Pointing records for text and elements
__________
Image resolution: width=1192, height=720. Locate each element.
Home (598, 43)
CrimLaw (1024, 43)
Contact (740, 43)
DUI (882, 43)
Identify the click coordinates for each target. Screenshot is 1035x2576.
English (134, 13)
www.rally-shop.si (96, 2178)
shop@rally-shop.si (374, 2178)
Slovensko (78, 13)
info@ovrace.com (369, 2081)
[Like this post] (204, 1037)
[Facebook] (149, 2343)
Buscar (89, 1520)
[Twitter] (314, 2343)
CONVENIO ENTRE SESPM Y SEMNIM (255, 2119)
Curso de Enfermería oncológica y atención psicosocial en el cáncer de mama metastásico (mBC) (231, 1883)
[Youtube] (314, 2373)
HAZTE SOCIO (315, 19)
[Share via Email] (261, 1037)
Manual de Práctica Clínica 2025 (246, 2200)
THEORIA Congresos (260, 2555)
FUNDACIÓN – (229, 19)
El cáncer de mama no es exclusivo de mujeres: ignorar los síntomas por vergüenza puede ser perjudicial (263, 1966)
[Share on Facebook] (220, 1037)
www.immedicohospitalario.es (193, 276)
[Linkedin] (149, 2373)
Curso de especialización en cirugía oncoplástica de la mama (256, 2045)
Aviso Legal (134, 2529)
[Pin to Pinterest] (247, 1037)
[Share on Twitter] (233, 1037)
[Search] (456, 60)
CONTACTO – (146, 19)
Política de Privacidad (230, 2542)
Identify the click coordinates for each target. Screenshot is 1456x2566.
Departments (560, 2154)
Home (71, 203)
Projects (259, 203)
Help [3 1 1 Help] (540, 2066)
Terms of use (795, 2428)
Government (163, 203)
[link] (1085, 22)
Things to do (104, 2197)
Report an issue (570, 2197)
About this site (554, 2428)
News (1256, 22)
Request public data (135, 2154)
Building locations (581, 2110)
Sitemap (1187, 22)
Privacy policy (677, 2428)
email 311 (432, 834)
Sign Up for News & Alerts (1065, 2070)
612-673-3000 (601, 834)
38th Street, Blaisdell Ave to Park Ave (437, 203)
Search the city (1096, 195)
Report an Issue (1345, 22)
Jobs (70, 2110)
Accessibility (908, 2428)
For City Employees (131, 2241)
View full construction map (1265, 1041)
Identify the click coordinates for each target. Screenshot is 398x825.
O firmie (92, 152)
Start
__________
Return all of the rows above word for word, with nothing changed.

Image resolution: width=1192, height=720. Locate each element.
Home (598, 43)
CrimLaw (1024, 43)
Contact (740, 43)
DUI (882, 43)
Identify the click coordinates for each target. Screenshot is 1035x2576.
English (134, 13)
www.rally-shop.si (96, 2178)
shop@rally-shop.si (374, 2178)
Slovensko (78, 13)
info@ovrace.com (369, 2081)
[Like this post] (204, 1037)
[Facebook] (149, 2343)
Buscar (89, 1520)
[Twitter] (314, 2343)
CONVENIO ENTRE SESPM Y SEMNIM (255, 2119)
Curso de Enfermería oncológica y atención psicosocial en el cáncer de mama metastásico (mBC) (231, 1883)
[Youtube] (314, 2373)
HAZTE SOCIO (315, 19)
[Share via Email] (261, 1037)
Manual de Práctica Clínica 2025 (246, 2200)
THEORIA Congresos (260, 2555)
FUNDACIÓN – (229, 19)
El cáncer de mama no es exclusivo de mujeres: ignorar los síntomas por vergüenza puede ser perjudicial (263, 1966)
[Share on Facebook] (220, 1037)
www.immedicohospitalario.es (193, 276)
[Linkedin] (149, 2373)
Curso de especialización en cirugía oncoplástica de la mama (256, 2045)
Aviso Legal (134, 2529)
[Pin to Pinterest] (247, 1037)
[Share on Twitter] (233, 1037)
[Search] (456, 60)
CONTACTO – (146, 19)
Política de Privacidad (230, 2542)
Identify the click coordinates for each target. Screenshot is 1456x2566.
Departments (560, 2154)
Home (71, 203)
Projects (259, 203)
Help [3 1 1 Help] (540, 2066)
Terms of use (795, 2428)
Government (163, 203)
[link] (1085, 22)
Things to do (104, 2197)
Report an issue (570, 2197)
About this site (554, 2428)
News (1256, 22)
Request public data (135, 2154)
Building locations (581, 2110)
Sitemap (1187, 22)
Privacy policy (677, 2428)
email 311 (432, 834)
Sign Up for News & Alerts (1065, 2070)
612-673-3000 (601, 834)
38th Street, Blaisdell Ave to Park Ave (437, 203)
Search the city (1096, 195)
Report an Issue (1345, 22)
Jobs (70, 2110)
Accessibility (908, 2428)
For City Employees (131, 2241)
View full construction map (1265, 1041)
Identify the click coordinates for each target. Screenshot is 398x825.
O firmie (92, 152)
Start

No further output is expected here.